4- Mısır Sorunu'nun Sonuçları
Osmanlı Devleti, merkezi otoritesini kaybetmeye başladı.
Mehmet Ali Paşa hanedanı, Mısır'ı fiilen yönetmeye devam etti.
Avrupa devletleri, Osmanlı Devleti'nin iç işlerine daha fazla müdahil olmaya başladı.
Boğazlar ve Osmanlı üzerindeki büyük güçlerin etkisi arttı.
5- BOĞAZLAR MESELESİ
Boğazlar Meselesi, Osmanlı Devleti'nin jeopolitik önemi nedeniyle büyük devletlerin ilgi odağı haline gelmesine neden olan en önemli diplomatik konulardan biridir. İstanbul ve Çanakkale boğazlarının kontrolü, Osmanlı Devleti'nin uluslararası ilişkilerinde belirleyici bir unsur olmuştur.
6- Osmanlı'nın Boğazlar Üzerindeki Hakimiyeti
Boğazlar, Osmanlı Devleti'nin kuruluşundan itibaren stratejik bir öneme sahipti.
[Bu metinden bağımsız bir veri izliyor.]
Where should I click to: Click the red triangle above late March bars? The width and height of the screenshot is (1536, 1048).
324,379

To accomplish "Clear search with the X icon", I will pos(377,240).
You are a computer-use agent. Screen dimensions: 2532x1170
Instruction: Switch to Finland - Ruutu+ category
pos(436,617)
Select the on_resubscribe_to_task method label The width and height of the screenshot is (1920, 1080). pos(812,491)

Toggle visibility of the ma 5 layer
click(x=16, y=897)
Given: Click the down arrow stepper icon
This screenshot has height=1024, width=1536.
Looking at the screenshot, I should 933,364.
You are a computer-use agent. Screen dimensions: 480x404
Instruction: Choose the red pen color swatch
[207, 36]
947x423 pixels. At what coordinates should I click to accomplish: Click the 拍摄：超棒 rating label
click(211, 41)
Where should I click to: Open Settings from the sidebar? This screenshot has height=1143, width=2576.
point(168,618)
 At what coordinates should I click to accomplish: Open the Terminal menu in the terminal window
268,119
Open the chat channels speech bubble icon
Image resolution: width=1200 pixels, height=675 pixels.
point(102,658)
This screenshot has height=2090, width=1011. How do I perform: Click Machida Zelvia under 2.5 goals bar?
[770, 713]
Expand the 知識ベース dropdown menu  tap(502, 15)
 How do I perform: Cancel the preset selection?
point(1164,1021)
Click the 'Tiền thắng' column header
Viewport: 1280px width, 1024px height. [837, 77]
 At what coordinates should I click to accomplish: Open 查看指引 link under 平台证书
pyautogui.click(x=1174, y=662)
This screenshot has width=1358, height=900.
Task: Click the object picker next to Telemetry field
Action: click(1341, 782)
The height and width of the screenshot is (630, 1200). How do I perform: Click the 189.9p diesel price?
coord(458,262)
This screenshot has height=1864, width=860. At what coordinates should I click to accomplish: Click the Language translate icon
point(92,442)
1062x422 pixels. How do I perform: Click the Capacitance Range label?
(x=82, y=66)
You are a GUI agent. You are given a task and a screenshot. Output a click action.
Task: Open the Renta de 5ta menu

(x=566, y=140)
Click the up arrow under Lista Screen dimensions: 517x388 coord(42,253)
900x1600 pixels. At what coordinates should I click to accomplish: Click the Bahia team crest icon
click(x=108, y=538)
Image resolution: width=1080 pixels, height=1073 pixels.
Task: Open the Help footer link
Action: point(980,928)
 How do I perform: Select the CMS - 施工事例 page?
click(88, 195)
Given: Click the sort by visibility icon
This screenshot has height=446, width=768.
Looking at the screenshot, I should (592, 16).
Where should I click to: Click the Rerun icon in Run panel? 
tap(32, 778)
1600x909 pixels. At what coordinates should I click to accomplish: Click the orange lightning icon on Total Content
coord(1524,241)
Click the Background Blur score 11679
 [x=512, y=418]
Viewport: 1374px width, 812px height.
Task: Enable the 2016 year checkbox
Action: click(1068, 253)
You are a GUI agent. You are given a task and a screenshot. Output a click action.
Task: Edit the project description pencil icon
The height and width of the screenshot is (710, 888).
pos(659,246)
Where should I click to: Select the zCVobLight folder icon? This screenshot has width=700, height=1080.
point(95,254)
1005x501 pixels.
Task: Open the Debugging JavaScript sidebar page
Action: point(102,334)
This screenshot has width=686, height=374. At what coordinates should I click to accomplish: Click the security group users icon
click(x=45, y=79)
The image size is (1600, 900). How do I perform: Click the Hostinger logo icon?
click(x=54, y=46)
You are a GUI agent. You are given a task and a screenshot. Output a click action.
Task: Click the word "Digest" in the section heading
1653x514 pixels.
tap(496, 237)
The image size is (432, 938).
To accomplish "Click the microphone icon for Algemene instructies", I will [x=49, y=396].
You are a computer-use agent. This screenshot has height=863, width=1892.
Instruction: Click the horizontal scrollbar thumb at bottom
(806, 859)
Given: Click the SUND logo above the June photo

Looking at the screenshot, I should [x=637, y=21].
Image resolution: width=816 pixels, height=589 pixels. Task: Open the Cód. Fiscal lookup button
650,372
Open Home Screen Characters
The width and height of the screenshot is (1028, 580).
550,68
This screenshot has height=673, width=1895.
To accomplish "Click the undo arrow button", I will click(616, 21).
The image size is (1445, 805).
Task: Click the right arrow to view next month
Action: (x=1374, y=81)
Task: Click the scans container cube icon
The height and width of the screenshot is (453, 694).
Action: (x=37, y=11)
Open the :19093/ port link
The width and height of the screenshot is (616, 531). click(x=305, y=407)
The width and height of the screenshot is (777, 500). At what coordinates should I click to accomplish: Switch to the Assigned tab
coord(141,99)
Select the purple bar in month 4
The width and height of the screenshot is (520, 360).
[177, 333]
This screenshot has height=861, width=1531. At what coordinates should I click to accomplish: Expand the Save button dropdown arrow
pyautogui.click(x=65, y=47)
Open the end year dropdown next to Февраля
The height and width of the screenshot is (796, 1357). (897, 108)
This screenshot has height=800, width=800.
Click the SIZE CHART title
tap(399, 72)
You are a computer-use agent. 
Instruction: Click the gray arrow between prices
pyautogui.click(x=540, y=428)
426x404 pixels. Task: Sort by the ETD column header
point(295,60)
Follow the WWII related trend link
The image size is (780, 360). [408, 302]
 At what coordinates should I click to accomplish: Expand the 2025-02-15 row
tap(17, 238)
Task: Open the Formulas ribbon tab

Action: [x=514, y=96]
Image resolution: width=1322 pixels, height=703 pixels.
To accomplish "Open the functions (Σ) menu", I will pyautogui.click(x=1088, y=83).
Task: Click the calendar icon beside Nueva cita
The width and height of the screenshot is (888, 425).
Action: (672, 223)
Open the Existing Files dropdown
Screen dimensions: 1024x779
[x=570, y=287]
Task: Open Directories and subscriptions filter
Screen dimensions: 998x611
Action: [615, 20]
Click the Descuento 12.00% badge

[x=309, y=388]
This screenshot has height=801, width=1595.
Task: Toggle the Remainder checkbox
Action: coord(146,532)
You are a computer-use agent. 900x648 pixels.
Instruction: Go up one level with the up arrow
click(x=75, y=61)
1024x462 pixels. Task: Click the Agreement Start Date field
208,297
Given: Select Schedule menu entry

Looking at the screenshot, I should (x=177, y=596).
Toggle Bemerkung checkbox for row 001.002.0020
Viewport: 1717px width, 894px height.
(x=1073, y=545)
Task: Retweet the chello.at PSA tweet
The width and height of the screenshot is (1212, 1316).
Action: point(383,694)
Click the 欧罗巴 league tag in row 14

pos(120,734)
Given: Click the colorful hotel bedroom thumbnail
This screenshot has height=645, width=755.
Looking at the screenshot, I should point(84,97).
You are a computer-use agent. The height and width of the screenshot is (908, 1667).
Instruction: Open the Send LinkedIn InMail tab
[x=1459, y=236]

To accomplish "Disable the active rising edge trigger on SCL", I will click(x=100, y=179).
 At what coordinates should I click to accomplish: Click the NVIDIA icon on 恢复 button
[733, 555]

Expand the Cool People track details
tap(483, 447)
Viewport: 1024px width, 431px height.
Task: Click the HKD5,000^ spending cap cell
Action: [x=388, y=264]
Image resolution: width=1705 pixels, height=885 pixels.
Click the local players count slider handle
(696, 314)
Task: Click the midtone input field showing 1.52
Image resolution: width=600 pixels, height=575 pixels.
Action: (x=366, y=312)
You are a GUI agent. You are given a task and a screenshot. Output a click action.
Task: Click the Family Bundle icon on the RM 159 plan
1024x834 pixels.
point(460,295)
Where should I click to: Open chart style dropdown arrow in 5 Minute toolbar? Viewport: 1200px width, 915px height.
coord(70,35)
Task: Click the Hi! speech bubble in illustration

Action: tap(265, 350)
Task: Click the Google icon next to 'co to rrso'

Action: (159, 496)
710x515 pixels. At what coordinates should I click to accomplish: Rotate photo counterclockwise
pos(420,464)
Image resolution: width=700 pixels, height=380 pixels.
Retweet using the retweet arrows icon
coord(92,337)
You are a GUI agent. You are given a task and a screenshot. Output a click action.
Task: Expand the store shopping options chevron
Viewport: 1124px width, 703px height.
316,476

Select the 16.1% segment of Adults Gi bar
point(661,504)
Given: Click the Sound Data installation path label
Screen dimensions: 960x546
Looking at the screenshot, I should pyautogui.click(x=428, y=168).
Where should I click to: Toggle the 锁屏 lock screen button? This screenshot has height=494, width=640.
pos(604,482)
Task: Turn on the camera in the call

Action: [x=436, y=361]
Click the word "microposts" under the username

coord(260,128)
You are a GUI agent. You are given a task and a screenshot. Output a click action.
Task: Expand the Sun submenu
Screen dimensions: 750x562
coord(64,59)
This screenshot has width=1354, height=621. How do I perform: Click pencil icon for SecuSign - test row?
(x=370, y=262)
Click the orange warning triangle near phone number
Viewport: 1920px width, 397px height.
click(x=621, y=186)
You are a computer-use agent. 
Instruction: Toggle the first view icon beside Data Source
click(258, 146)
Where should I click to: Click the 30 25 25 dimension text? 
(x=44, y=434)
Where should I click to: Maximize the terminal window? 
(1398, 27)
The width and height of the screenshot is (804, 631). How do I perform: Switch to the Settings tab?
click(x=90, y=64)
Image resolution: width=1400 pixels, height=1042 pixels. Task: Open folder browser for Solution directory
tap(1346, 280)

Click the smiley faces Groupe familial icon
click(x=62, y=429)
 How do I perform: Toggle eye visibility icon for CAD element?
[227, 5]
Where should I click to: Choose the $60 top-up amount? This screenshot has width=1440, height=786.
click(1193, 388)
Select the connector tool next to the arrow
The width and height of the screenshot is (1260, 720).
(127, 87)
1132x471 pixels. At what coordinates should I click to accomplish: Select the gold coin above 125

Osmanlı, 1453'te İstanbul'un fethi ile Karadeniz ve Akdeniz arasında tam denetimi sağladı. Ancak 18. ve 19. yüzyıllarda Osmanlı'nın zayıflaması, Boğazlar üzerindeki hakimiyetini tartışmalı hale getirdi.
7- Hünkâr İskelesi Antlaşması (1833)
Mısır Sorunu nedeniyle Osmanlı Devleti, Rusya'nın yardımına ihtiyaç duydu. Bunun karşılığında Osmanlı, Rusya ile Hünkâr İskelesi Antlaşması'nı imzaladı. Bu anlaşmaya göre Osmanlı, savaş durumunda Boğazları Rusya'nın kullanımına açacak ancak diğer devletlere kapatacaktı. Bu durum, İngiltere ve Fransa'yı rahatsız etti ve Boğazlar Meselesi'ni uluslararası bir sorun haline getirdi.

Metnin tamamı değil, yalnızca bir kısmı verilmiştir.